* Texte à lire *
»»
À mesure qu’on parcourait le pays et que l’on comprenait mieux les renseignements donnés par les indigènes, les Européens établis au Grönland se faisaient une idée plus exacte de l’intérieur de l’île. En 1727, on savait déjà qu’« autour de l’arête centrale du pays s’étendait un immense désert de glace ».

Dès 1728 on songea à employer les ski pour traverser le Grönland. Les instructions données par le roi Frédéric iv au major Paars contiennent le passage suivant : « Quelques jeunes chasseurs norvégiens habitués aux courses sur les ski pourraient reconnaître une partie du pays ».

Ces documents montrent qu’à cette époque on avait une idée assez exacte de l’aspect du Grönland. Aussi ne lira-t-on pas sans un profond étonnement les recommandations adressées au major Paars. On lui enjoignait de ne pas s’épargner pour atteindre l’Österbygd, et s’assurer s’il existait des descendants des anciens colons normands. Il devait se renseigner sur leur langue, leur religion et leur manière de se gouverner. Paars devait en outre étudier la nature du pays, reconnaître si l’on y trouvait des bois, des pâturages, du charbon et autres minéraux, et enfin s’il y vivait des chevaux, du bétail et autres animaux domestiques.
««
* Énoncé a *
Reproduisez le passage du texte sur le Grönland qui va de « Ces documents montrent » jusqu'à « autres animaux domestiques. ».

(Une suite d'enregistrements)
»»
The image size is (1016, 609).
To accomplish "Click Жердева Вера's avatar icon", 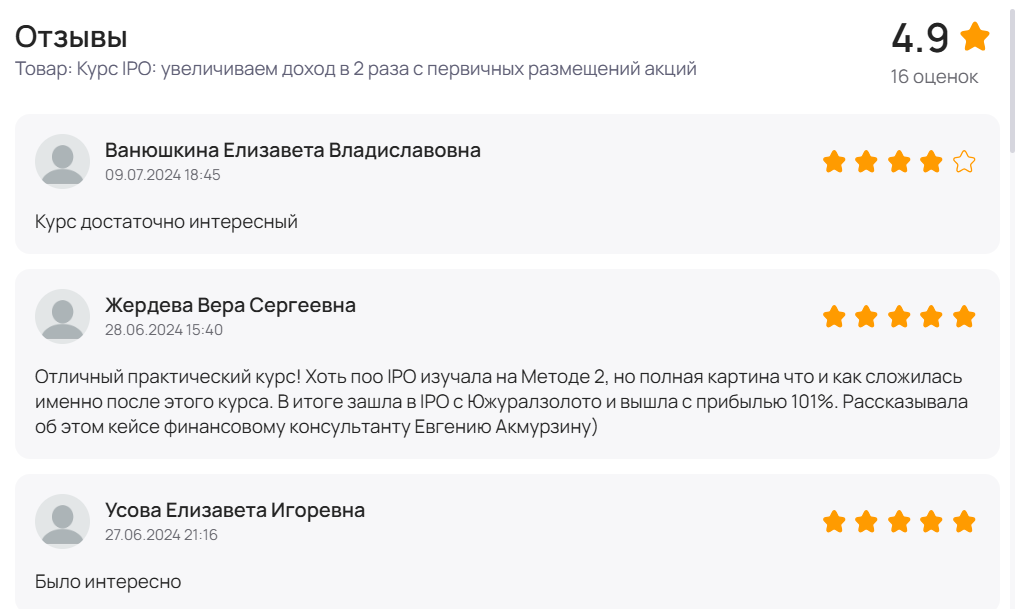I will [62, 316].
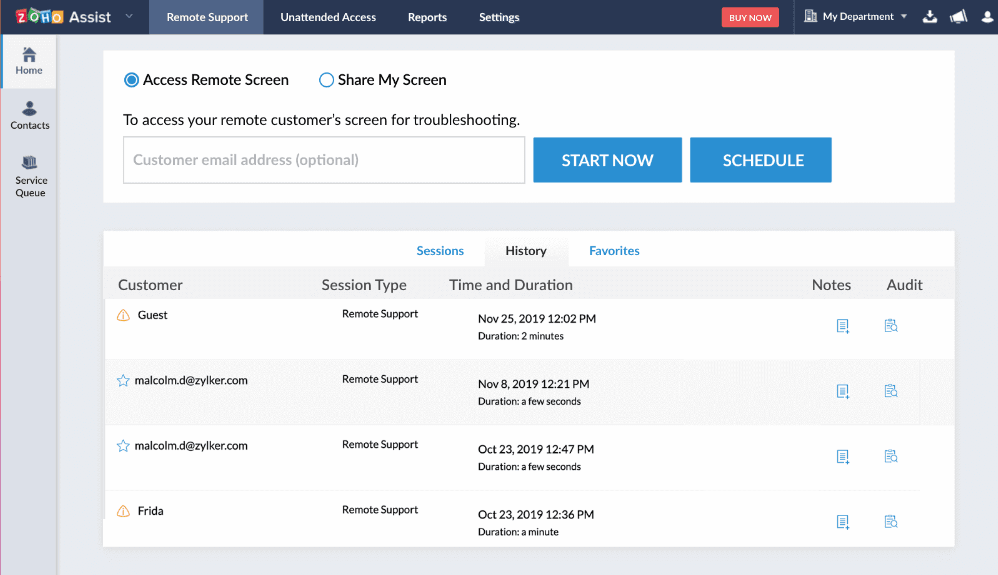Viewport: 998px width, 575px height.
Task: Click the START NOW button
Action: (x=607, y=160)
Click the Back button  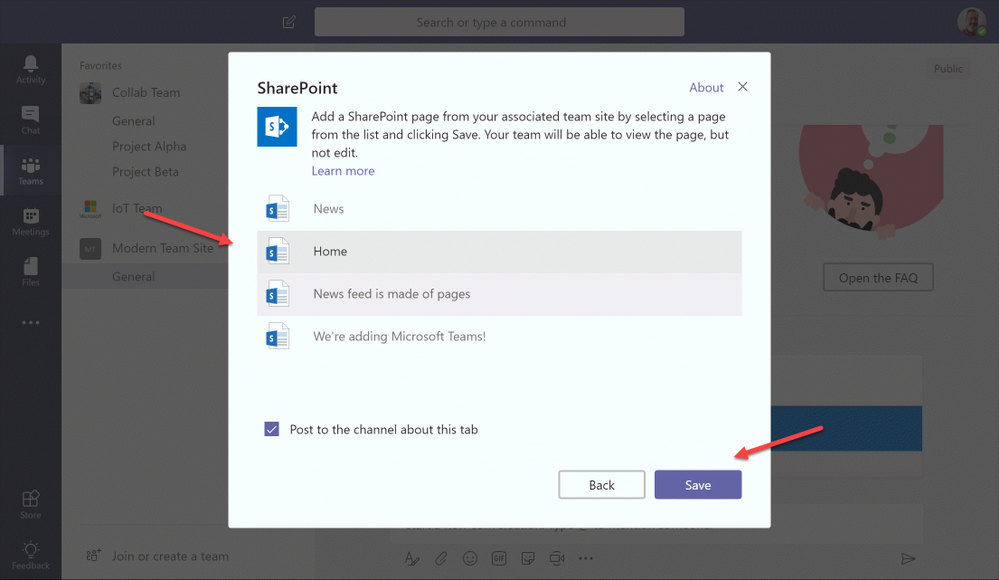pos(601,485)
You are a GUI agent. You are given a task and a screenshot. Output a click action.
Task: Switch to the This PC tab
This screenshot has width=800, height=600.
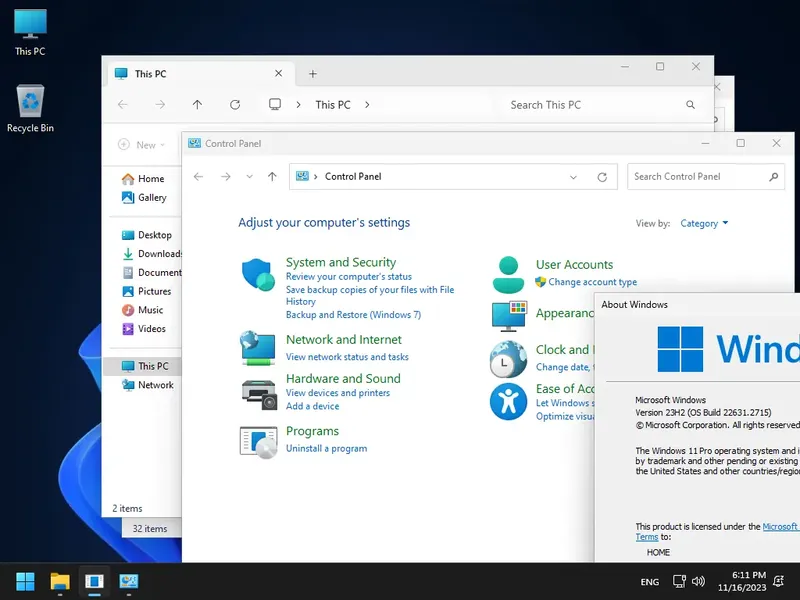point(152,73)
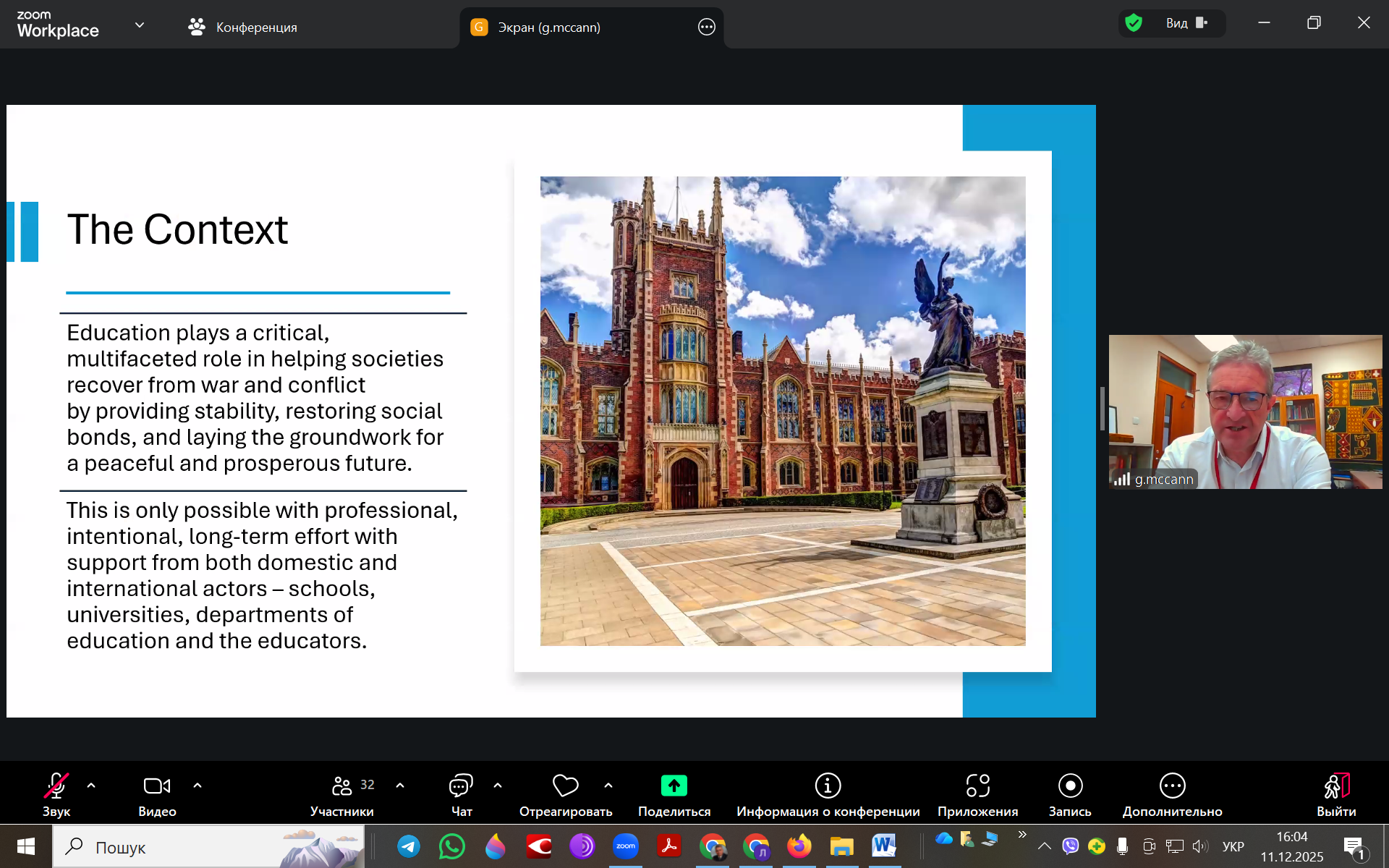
««
* Énoncé b *
Dans les enregistrements, réécrivez tout ce qui va de la ligne contenant « You are a GUI » jusqu'à la fin, en remplaçant « screenshot » par « image » sans rien modifier d'autre. Laissez les images de côté.

* Réponse rédigée a *
Ces documents montrent qu’à cette époque on avait une idée assez exacte de l’aspect du Grönland. Aussi ne lira-t-on pas sans un profond étonnement les recommandations adressées au major Paars. On lui enjoignait de ne pas s’épargner pour atteindre l’Österbygd, et s’assurer s’il existait des descendants des anciens colons normands. Il devait se renseigner sur leur langue, leur religion et leur manière de se gouverner. Paars devait en outre étudier la nature du pays, reconnaître si l’on y trouvait des bois, des pâturages, du charbon et autres minéraux, et enfin s’il y vivait des chevaux, du bétail et autres animaux domestiques.

* Réponse rédigée b *
You are a GUI agent. You are given a task and a image. Output a click action.
Task: Switch to the This PC tab
This image has width=800, height=600.
point(152,73)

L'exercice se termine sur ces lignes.